Aufgabenstellung:
A - Von wem stammt laut der Theaterkritik die Bühnenlösung mit Blick auf den Stephansdom?
B - Wie erklärt der Regisseur in der Theaterkritik, dass sich Reality-TV als Grundlage für Theater eignet? Antworten Sie in ein bis drei Sätzen.

Textauszug:
───

Hausfrauen-Report: Wie aus Reality-TV eine Performance wird
GRAZ. Das digitale Kaminfeuer lodert, der exklusive Schaumwein fließt in Strömen und die Pointen von vier Grazerinnen aus bürgerlichem Hause hageln im Stakkatotakt: Mal endet dies in ordinären Beschimpfungen („zwanghafte Bitch“) oder anderen politisch höchst unkorrekten Bemerkungen, dann gibt es wieder Erörterungen über Schönheitsoperationen oder Statussymbole wie etwa die Prosciutto-Schneidemaschine oder Einblicke in die Seelenwelten der High Society-Hausfrauen: „Was ist das Schöne an Charity-Events? Dass man die armen Leute nicht sehen muss.“
„The Unreal Housewives of Graz vs. The Unreal Housewives of Vienna“nennt sich eine neue Produktion, bei der „Die Rabtaldirndln“mit der Wiener Formation „toxic dreams“kooperieren. Der Titel legt es schon nahe, die Theaterarbeit baut auf dem Reality-TV-Franchise „The Real Housewives“auf, das mittlerweile aus 11 Serien in den USA und 21 internationalen Serien besteht. In diesem Mix aus RealityTV und Seifenoper werden zutiefst private Dinge öffentlich, eine Art Hausfrauen-Report aus der Schlüssellochperspektive. Der in Graz uraufgeführte Theatertext speist sich aus den Dialogen der TV-Vorlagen. „Es gibt ganz klare Überschneidungen zwischen dem Reality-TV-Format und vielen dramaturgischen Strategien des experimentellen Theaters“, sagt Regisseur Yosi Wanunu, von dem auch das Konzept stammt. Die vorerst nur mit Bademantel bekleideten Housewives aus Vienna lässt er mit einem coolen Song auftreten, im Penthouse mit Blick auf den Stephansdom (die formidable Bühnenlösung stammt von Götz Bury, Paul Horn) wird viel Rotwein getrunken und natürlich auch gelästert. Über eine Dragqueen-Bingo-Party, Trophäenfrauen oder solche, die gleich mit dem Silberlöffel im Mund geboren wurden. Eine Art Blitzlichtregie lässt die Frauen einmal in kurzen Monologen und Gedankensplittern, dann wieder in Dialogen zu Wort kommen.
Im Finale, das die Welt des Musicals zitiert, vollführen die zwei streitbaren Quartette den direkten Schlagabtausch, wobei auch Sprechchöre aus dem Betriebssystem Fußball zu hören sind: „Wir sind eure Hauptstadt, ihr Bauern!“Das Stück vermanscht lustvoll differente Welten (von Strindberg bis Trash) und belegt: Reality-TV ist performance tauglich. Sehr sogar.
Theater: „The Unreal Housewives ...“, 9.–12. Juni im Kristallwerk Graz, ab 21. Oktober Aufführungen im brut Wien.

───

Daten:

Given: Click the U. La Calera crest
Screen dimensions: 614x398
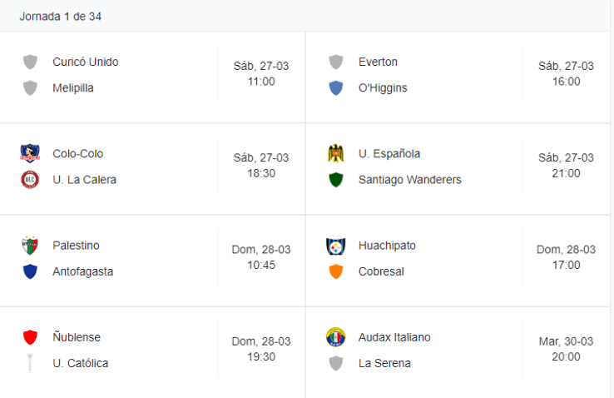Looking at the screenshot, I should (30, 179).
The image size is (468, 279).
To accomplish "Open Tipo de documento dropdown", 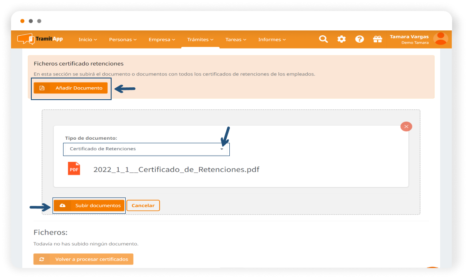I will (x=146, y=149).
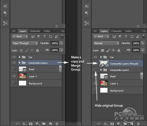Viewport: 147px width, 126px height.
Task: Open the Normal blend mode dropdown
Action: (106, 43)
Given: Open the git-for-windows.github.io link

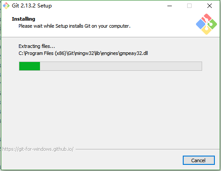Looking at the screenshot, I should [38, 149].
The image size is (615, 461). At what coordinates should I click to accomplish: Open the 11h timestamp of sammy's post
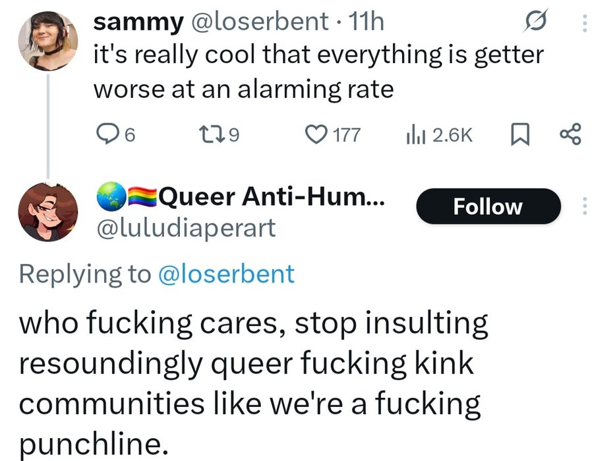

───

Lösungen nach Nummer:
A - Von Götz Bury und Paul Horn.

B - Regisseur Yosi Wanunu sieht ganz klare Überschneidungen zwischen dem Reality-TV-Format und vielen dramaturgischen Strategien des experimentellen Theaters.